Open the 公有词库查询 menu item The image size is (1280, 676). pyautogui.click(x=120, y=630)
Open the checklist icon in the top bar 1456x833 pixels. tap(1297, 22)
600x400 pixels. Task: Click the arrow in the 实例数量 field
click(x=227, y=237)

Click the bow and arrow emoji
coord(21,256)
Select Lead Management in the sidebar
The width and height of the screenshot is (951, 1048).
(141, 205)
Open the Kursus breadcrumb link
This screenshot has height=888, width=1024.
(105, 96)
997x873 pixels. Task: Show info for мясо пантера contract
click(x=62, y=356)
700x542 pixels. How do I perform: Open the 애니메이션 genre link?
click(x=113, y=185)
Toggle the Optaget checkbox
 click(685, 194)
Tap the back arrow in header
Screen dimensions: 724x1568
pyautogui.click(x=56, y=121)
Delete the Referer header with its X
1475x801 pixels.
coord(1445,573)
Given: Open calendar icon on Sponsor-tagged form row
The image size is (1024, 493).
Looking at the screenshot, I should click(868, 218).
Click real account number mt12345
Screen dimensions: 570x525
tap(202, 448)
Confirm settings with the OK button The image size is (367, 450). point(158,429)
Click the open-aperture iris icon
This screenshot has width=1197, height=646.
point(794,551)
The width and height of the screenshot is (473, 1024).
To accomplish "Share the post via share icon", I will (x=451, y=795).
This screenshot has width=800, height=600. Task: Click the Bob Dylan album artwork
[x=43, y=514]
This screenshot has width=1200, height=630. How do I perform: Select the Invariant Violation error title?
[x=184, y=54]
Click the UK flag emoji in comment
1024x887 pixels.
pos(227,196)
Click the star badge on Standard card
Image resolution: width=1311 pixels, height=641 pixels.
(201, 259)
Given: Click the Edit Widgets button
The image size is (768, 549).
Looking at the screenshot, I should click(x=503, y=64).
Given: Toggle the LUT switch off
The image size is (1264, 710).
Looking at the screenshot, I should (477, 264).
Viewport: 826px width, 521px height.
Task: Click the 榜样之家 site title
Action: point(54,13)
──────────
Requirement »
Reproduce every record exactly, line by line.

Your response »
Open the 公有词库查询 menu item The image size is (1280, 676). pyautogui.click(x=120, y=630)
Open the checklist icon in the top bar 1456x833 pixels. tap(1297, 22)
600x400 pixels. Task: Click the arrow in the 实例数量 field
click(x=227, y=237)

Click the bow and arrow emoji
coord(21,256)
Select Lead Management in the sidebar
The width and height of the screenshot is (951, 1048).
(141, 205)
Open the Kursus breadcrumb link
This screenshot has height=888, width=1024.
(105, 96)
997x873 pixels. Task: Show info for мясо пантера contract
click(x=62, y=356)
700x542 pixels. How do I perform: Open the 애니메이션 genre link?
click(x=113, y=185)
Toggle the Optaget checkbox
 click(685, 194)
Tap the back arrow in header
Screen dimensions: 724x1568
pyautogui.click(x=56, y=121)
Delete the Referer header with its X
1475x801 pixels.
coord(1445,573)
Given: Open calendar icon on Sponsor-tagged form row
The image size is (1024, 493).
Looking at the screenshot, I should click(868, 218).
Click real account number mt12345
Screen dimensions: 570x525
tap(202, 448)
Confirm settings with the OK button The image size is (367, 450). point(158,429)
Click the open-aperture iris icon
This screenshot has width=1197, height=646.
point(794,551)
The width and height of the screenshot is (473, 1024).
To accomplish "Share the post via share icon", I will (x=451, y=795).
This screenshot has width=800, height=600. Task: Click the Bob Dylan album artwork
[x=43, y=514]
This screenshot has width=1200, height=630. How do I perform: Select the Invariant Violation error title?
[x=184, y=54]
Click the UK flag emoji in comment
1024x887 pixels.
pos(227,196)
Click the star badge on Standard card
Image resolution: width=1311 pixels, height=641 pixels.
(201, 259)
Given: Click the Edit Widgets button
The image size is (768, 549).
Looking at the screenshot, I should click(x=503, y=64).
Given: Toggle the LUT switch off
The image size is (1264, 710).
Looking at the screenshot, I should (477, 264).
Viewport: 826px width, 521px height.
Task: Click the 榜样之家 site title
Action: point(54,13)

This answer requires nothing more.